Executing command: no shutdown
Executing command: ip address dhcp setroute
Executing command: exit
Executing command: interface vlan1
Executing command: nameif inside
INFO: Security level for "inside" set to 100 by default.
Executing command: ip address 192.168.1.1 255.255.255.0
Executing command: security-level 100
Executing command: allow-ssc-mgmt
ERROR: SSC card is not available
Executing command: no shutdown
Executing command: exit
Executing command: global (outside) 1 interface
INFO: outside interface address added to PAT pool
Executing command: nat (inside) 1 0 0
Executing command: http server enable
Executing command: http 192.168.1.0 255.255.255.0 inside
Executing command: dhcpd address 192.168.1.5-192.168.1.36 inside
Executing command: dhcpd auto_config outside
Executing command: dhcpd enable inside
Executing command: logging asdm informational
Factory-default configuration is completed
ciscoasa(config)#


Result:

the factory default for cisco is:

e0/0 vlan 2 -outside
e0/1 - 7 vlan 1 - inside
interface vlan 1 ip address 192.168.1.1 255.255.255.0

but after a write erase and reload those defaults do not apply


Hopefully this helps answer your question.

Vask3n

So, to confirm:

Out of the box configuration: All interfaces are shut down and VLAN 1 exists.
Wiping the configuration with write-erase: VLAN 1 and 2 exist on Ethernet 0/1 and 0/0 respectively.

Legacy User

No my friend you misunderstood. Out of box config can vary. The batch I got came wiped out already. Elderkai's units had a default config. I think that really depends where it ships from. Issuing the command write erase and reload removes all configs so all interfaces are placed into default vlan 1. Think of when you are working on a new switch all interfaces are in interface vlan 1.

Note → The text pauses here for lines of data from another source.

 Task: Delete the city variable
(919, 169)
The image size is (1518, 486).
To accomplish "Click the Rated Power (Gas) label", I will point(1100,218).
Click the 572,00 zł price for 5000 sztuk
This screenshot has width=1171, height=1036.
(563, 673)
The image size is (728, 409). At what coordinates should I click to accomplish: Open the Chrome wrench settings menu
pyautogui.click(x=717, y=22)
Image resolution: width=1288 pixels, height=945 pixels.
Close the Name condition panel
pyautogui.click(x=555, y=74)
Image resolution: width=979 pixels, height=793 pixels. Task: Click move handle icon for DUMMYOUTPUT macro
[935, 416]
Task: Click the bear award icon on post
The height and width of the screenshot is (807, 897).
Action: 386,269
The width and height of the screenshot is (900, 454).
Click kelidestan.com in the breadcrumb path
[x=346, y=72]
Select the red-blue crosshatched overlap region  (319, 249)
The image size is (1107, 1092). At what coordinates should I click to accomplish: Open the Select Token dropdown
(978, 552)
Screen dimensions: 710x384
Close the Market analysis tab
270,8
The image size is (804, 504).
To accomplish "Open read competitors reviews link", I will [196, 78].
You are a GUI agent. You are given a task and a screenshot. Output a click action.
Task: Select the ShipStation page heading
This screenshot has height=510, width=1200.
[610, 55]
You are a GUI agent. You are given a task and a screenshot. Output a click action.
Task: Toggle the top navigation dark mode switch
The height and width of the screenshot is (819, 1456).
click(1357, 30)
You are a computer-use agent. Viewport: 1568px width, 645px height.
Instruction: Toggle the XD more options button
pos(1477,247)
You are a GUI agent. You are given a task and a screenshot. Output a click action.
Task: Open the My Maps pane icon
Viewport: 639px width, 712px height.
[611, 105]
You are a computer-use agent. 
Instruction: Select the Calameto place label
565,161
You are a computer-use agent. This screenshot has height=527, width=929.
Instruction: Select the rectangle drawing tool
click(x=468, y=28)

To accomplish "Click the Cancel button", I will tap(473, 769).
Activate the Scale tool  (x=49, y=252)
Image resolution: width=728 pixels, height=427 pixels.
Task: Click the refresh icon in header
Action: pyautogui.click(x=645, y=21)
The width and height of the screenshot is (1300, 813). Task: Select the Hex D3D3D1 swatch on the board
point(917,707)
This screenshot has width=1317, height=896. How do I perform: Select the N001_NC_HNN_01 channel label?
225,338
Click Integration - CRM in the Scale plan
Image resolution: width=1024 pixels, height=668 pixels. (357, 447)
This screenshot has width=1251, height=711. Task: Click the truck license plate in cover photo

My point was illustrating what Cisco considers as factory default. Which is basically having a basic config preloaded which is a huge security risk if the engineer chooses to keep that config. Its like everyone knows all unused ports in a switch are always in vlan 1 unless moved to an unused vlan. At my place we consider it factory default if when you boot up it prompts:

Pre-configure Firewall now through interactive prompts [yes]?

Bottom line don't assume anything is default always check the show run before configuring the device. If there is a default config make sure you erase it and start fresh before configuring.

theodoxa

Vask3n wrote: »

So, to confirm:

Out of the box configuration: All interfaces are shut down and VLAN 1 exists.
Wiping the configuration with write-erase: VLAN 1 and 2 exist on Ethernet 0/1 and 0/0 respectively.

Out of the Box, it comes ready to plug and play so to speak. It has a the firewall pre-configured to allow all traffic from inside to outside, but only established traffic back in. E0/0 is configured on I believe VLAN 2, "outside" security zone, and as a DHCP Client. The rest of the ports are on I believe VLAN 1, "inside" security zone, IP Address=192.168.1.1/24, and DHCP Server pre-enabled. NAT Overload (PAT) is configured for all traffic originating from "inside" going to "outside". It is configured to allow ASDM (GUI) access from the "inside". Basically, you could take it right out of the box, plug some PCs into it, hook E0/0 to a Cable/DSL modem and surf the web right away.

If you write erase, all of this configuration would be wiped and everything would presumably be set back to a single VLAN. You would also lose the ability to configure it using ASDM until the appropriate commands are added using the Console port. There is a command (also in ASDM) that should reset it to the factory default settings described above.